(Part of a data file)
┄┄┄┄┄┄┄┄┄┄
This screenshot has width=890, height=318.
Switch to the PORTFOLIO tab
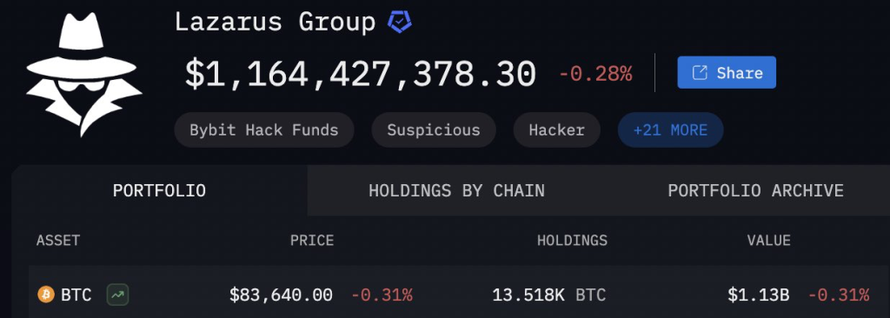160,191
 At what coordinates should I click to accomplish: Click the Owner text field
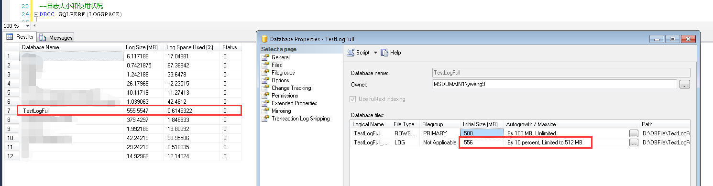[x=554, y=85]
┄┄┄┄┄┄┄┄┄┄
**Exercise:** Please report each line of the records above that contains the string "coordinates". Case counts.

**Task output:**
 At what coordinates should I click to accomplish: Click the Owner text field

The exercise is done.